Mmmm, słodziak jesteś ;-)
Malowanie plamami trudne, a jeszcze do tego dodać malowanie sercem, więc "Żuczki" wyszły genialnie. I widać dumę z synów, ich urody i artystycznych dusz. Czegóż więcej trzeba do szczęścia spełnionej matki?
Zasyłam serdeczności
Od czasu, gdy się poznałyśmy(niestety tylko w sieci), wielokrotnie podziwiałam urodę i zdolności Twoich synów. Dlatego dzisiaj złożę Wam życzenia STU LAT szczęśliwego życia. Uściski.
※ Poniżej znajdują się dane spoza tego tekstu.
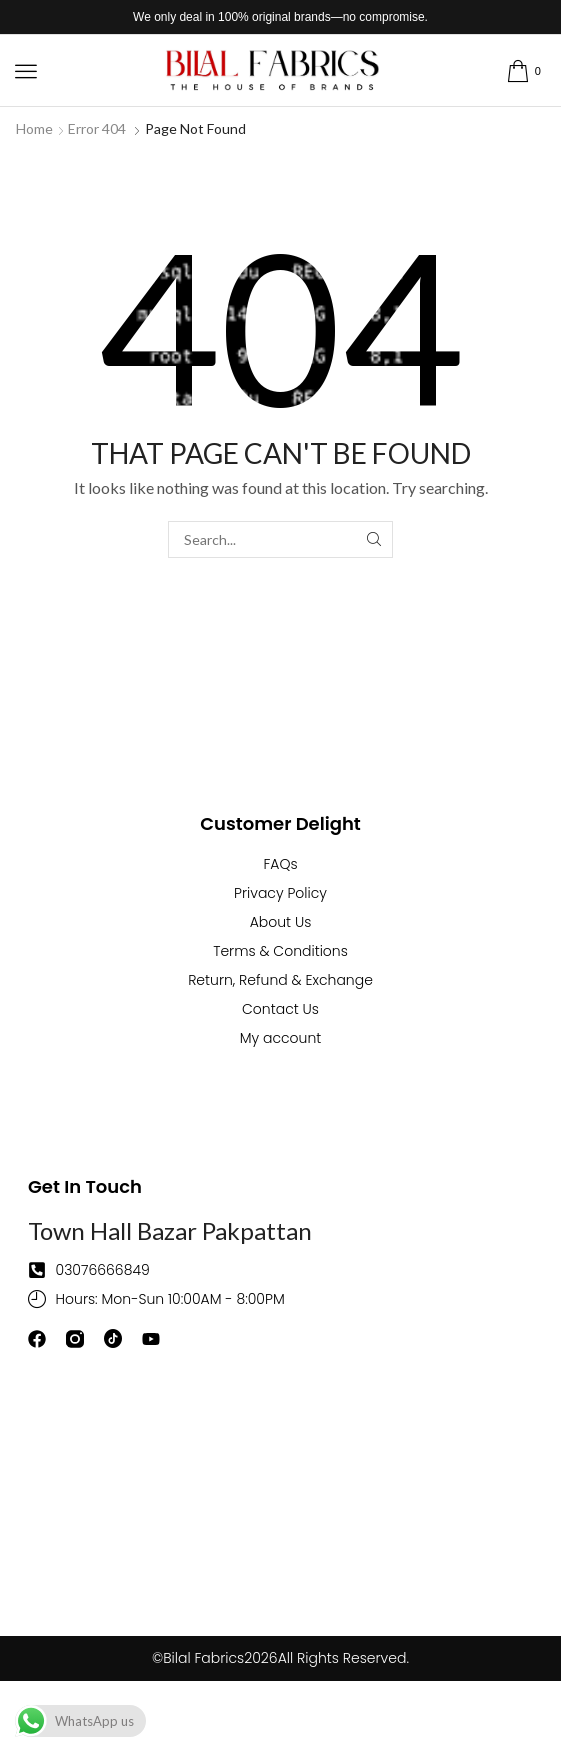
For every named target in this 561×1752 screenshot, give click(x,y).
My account (281, 1038)
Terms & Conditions (280, 951)
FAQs (280, 864)
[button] (26, 71)
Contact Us (280, 1009)
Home (34, 128)
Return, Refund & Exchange (280, 980)
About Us (281, 922)
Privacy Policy (280, 893)
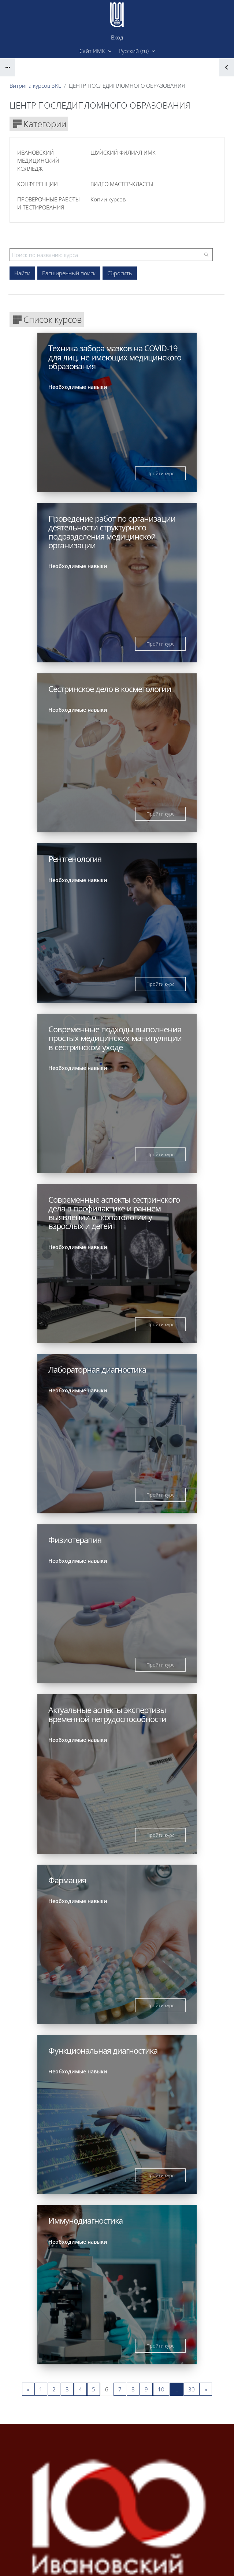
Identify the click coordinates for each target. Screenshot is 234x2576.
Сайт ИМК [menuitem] (93, 50)
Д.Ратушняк (156, 2542)
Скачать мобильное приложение (117, 2561)
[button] (137, 51)
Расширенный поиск (69, 273)
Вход (117, 37)
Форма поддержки (146, 2504)
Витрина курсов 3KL (35, 85)
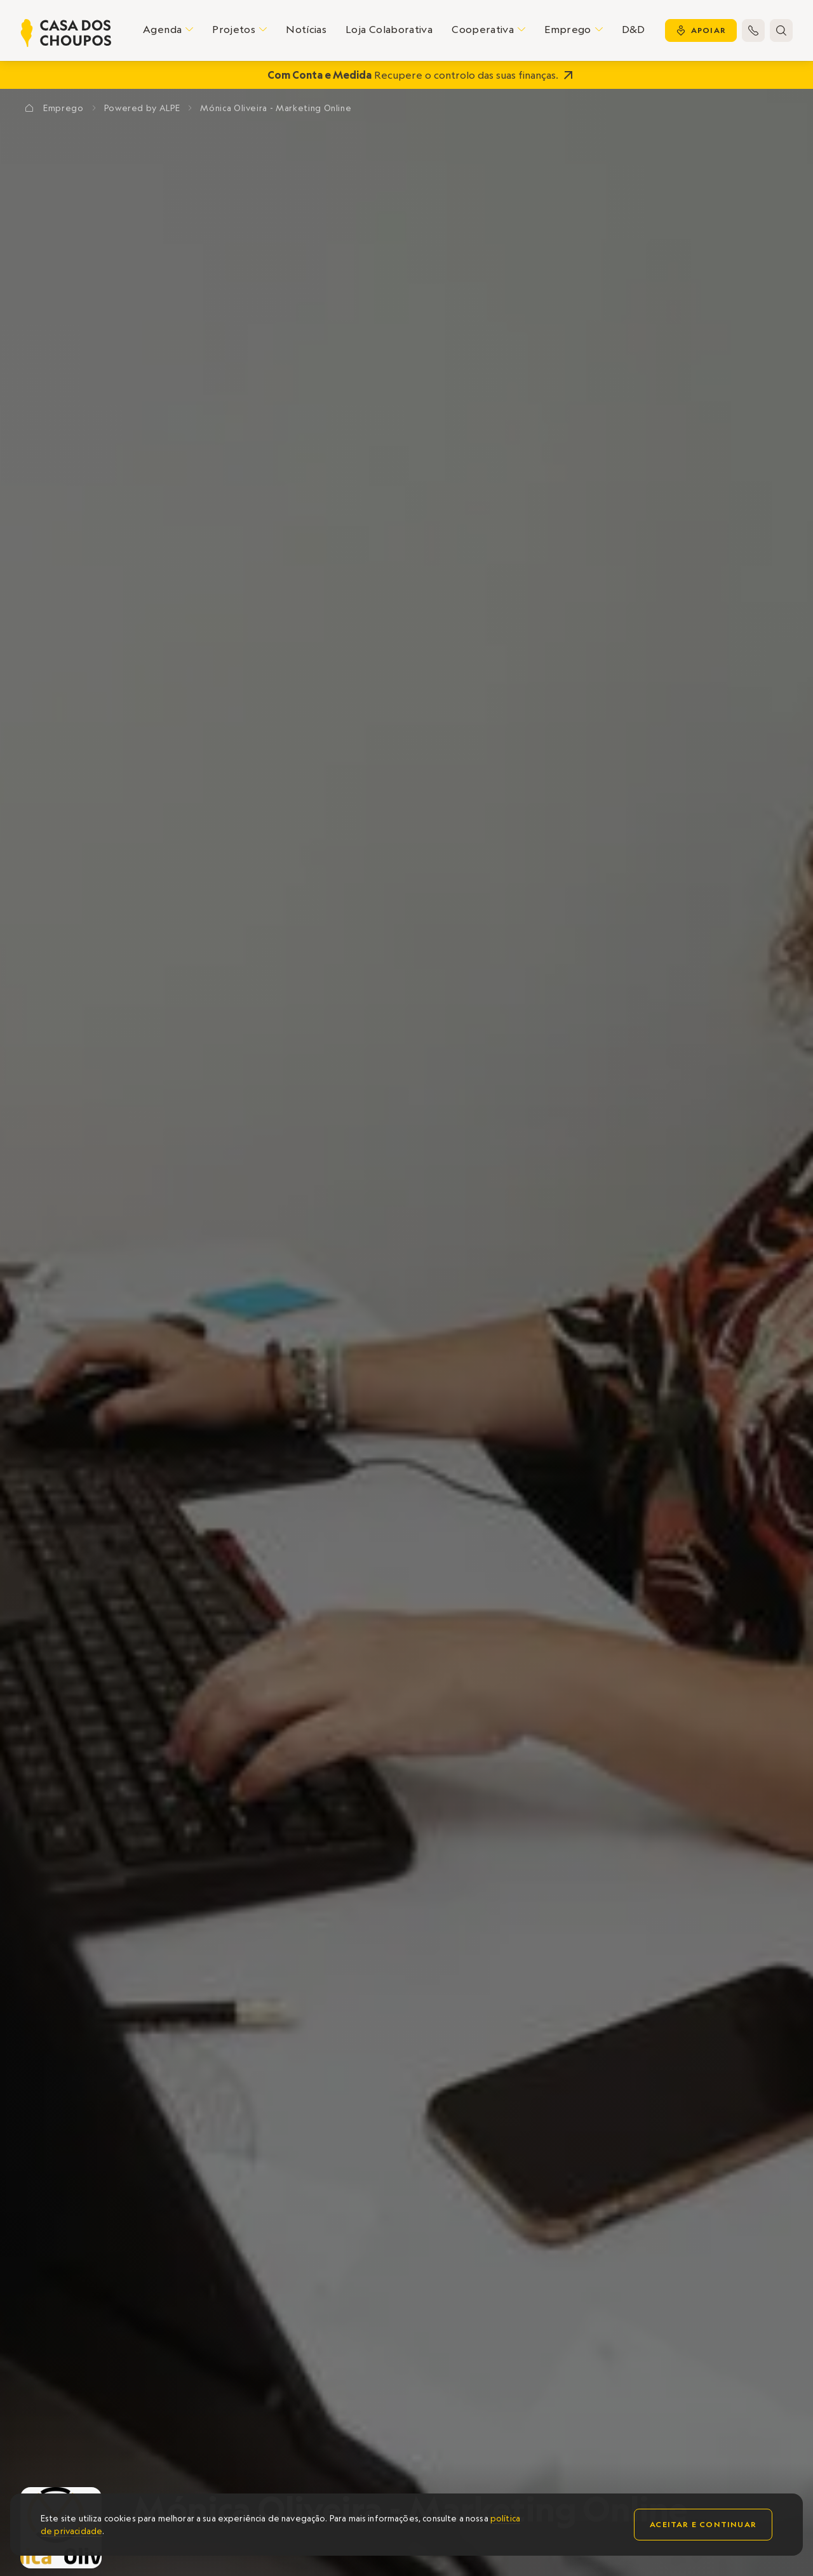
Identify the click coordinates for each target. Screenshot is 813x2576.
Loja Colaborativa (389, 29)
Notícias (306, 29)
Obecności Tychże "pod ręką"... ;-)
Ach, aż łza zakręciła mi się w oku....
Dziękujemy serdecznie Iwonko. I Tobie i Twoim bliskim też żuczę wszystkiego dobrego. Gorące uściski.
Już ci parę razy pisałam: jesteś niesamowicie zdolna, chętnie bym sobie coś twojego na ścianie powiesiła:)
No właśnie... nie za dużo komplementów? Jeszcze mi woda sodowa do głowy uderzy... ;-)
A co byś (kiedys tam) chciała?
Podoba mi sie ...jak zwykle☺ pozdrawiam ☺
Podoba mi sie ...jak zwykle☺ pozdrawiam ☺
Dziékujé serdecznie :-)
Klik dobry:)
T i ja powiem: dzień dobry Chłopaki.
Przystojne te Żuczki i wspaniałą techniką stworzone.
Pozdrawiam serdeczne
Ha, ha, technika "tworzenia Żuczków", była, jak na owe czasy przystało - tradycyjna ;-)))....
:)
genialnie wyszły Żuczki.Bardzo mi się to podoba.
I jak ciepło u Ciebie;).
Moje Żuczki też raczej nie myślą o powiększeniu stada.Aż szkoda....;))))
Miłego wieczoru.
Dziekuje slicznie 😅
zupełnie nie wiem czemu, ale właśnie dzisiaj, po raz niepierwszy, popatrzyłem na obrazek "synowie" i pomyślałem, że tak mogłaby wyglądać polemika malarza z pisarzem. szkoda, że nie widać, o czym rozmawiają - ćwicz malowanie - może się udać!